Relationships are an interesting balancing act. Between any two people, there’s a dynamic exchange at play. We give, we receive, we interpret meaning, we push each other (hopefully into growth), and ultimately we learn more about ourselves in the process. The best relationships I’ve been in are those with a mutual level of care and respect.
Yet care can sometimes be a tricky thing with the people we love. When we care deeply, we can often go into worry for others when we feel they should be living a certain way. If you have ever worried about another, you might know that that worry can devolve into resentment.

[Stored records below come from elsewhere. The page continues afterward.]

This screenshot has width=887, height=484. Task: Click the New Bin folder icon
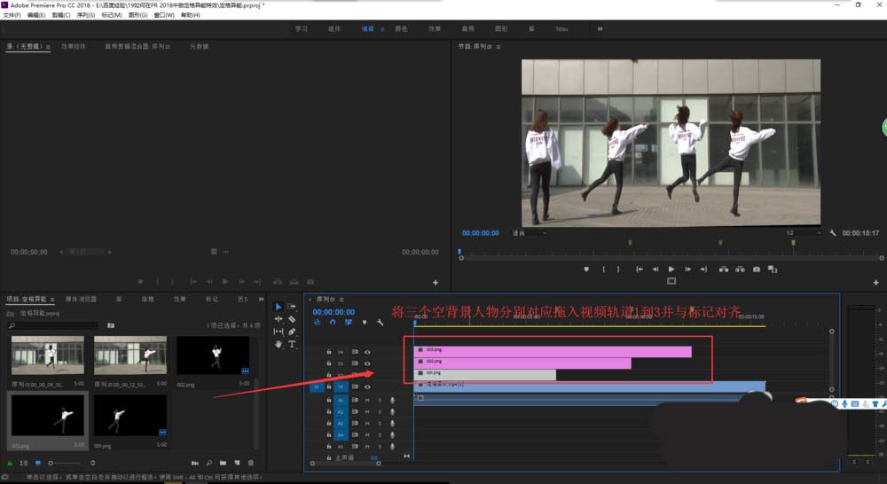click(224, 463)
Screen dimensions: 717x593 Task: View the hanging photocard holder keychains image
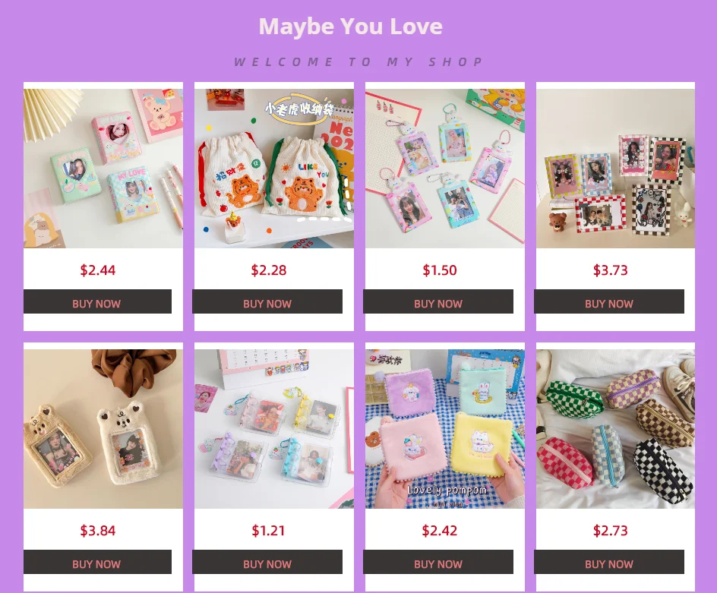coord(445,169)
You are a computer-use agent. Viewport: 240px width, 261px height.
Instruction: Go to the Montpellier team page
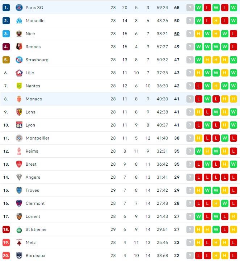pos(37,138)
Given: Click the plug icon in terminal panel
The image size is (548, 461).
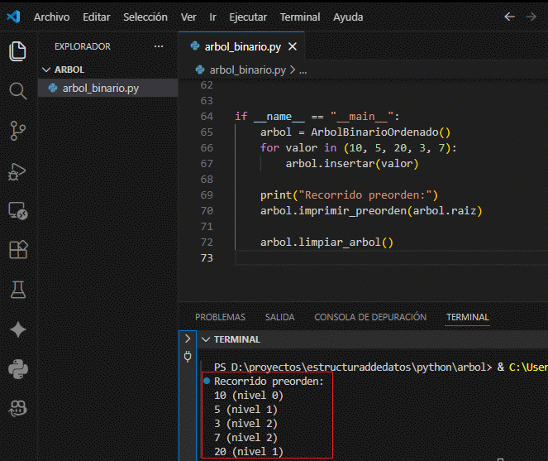Looking at the screenshot, I should click(188, 358).
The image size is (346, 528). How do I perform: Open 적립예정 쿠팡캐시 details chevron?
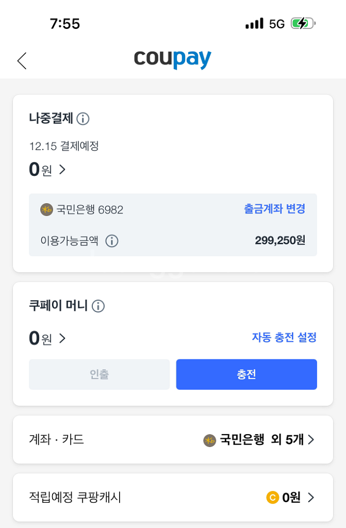[x=311, y=498]
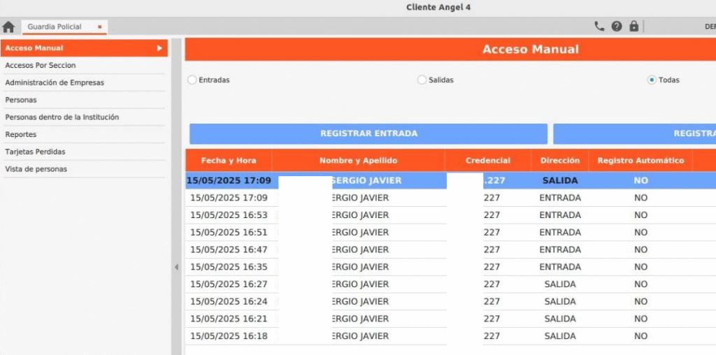
Task: Sort by the Fecha y Hora column header
Action: pyautogui.click(x=229, y=161)
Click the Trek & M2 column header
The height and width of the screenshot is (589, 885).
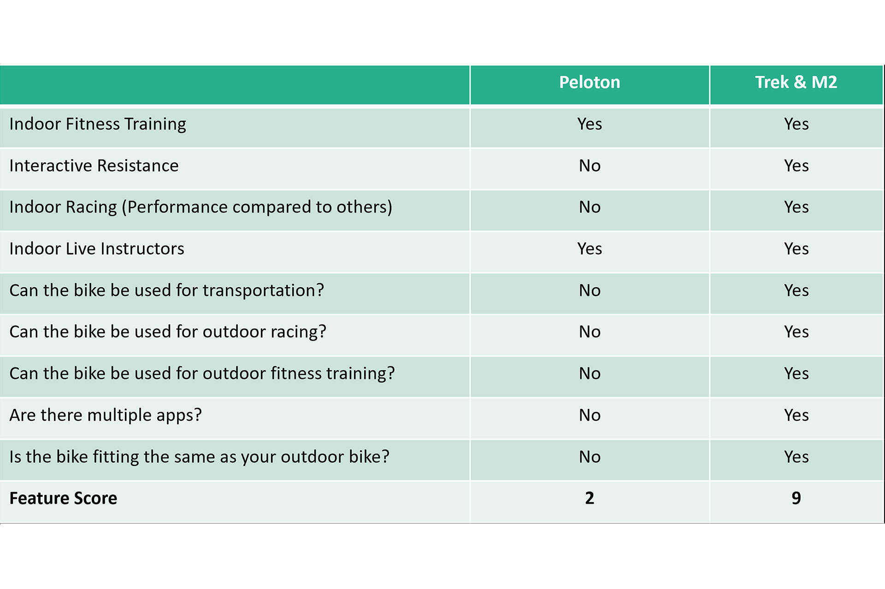click(x=796, y=82)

Once we are in resentment, we exit emotional safety and head toward rocky terrain.
Why are we brought into overcare?
- Early developmental learning–family dynamics program us from an early age how to survive and navigate relationships
- Lack of boundaries–we have a hard time distinguishing between ourselves and the people we love most
- Distraction–it is sometimes easier to look at another than to take ownership of our own lives or our own part in things
- Addiction–the highs and lows of overcare in relationships can hook into us emotionally, creating habit patterns that are hard to notice and break
What does overcare look like?
- Control–there is a desire to control another person, the choices he/she makes, or what the outcome could be
- Enmeshment–we take on another’s problems as our own, we sometimes become more invested in someone’s life than they are
- Anxiety–we fear for the future, we worry about things big and small
- Denial–we are unaware or we minimize the impact we have on others due to caring too much, we deny the emotional toll such relationship dynamics take on us
- Fixing–we believe that if we could just fix this problem or this person, that we would be restored to happiness
When we are in this place of overcare, self-respect and respect for others withers. Care is the place we need to be in order for relationships to thrive.
What care looks like:
- Healthy boundaries–we understand our own limits
- We don’t minimize what our relationship needs are
- Our self-care comes first–we place our proverbial oxygen mask on first before undertaking in the help of others
- We are willing to walk away from people and activities that cause us harm
- We tell the truth to each other
- We hear
- We validate
- We accept others’ boundaries
- Our focus is on solutions
- We trust in others to do their part
- It is safe to be vulnerable
Care is a harmonious balance of love for self and love for the other. We know we’re in a place of caring when we can relax into ourselves and be with the other. What steps can you take to find your way there?
Thanks, Rebekah. Great message for us nurses. As the 3 stooges would say, “Hey, I resemble that remark.”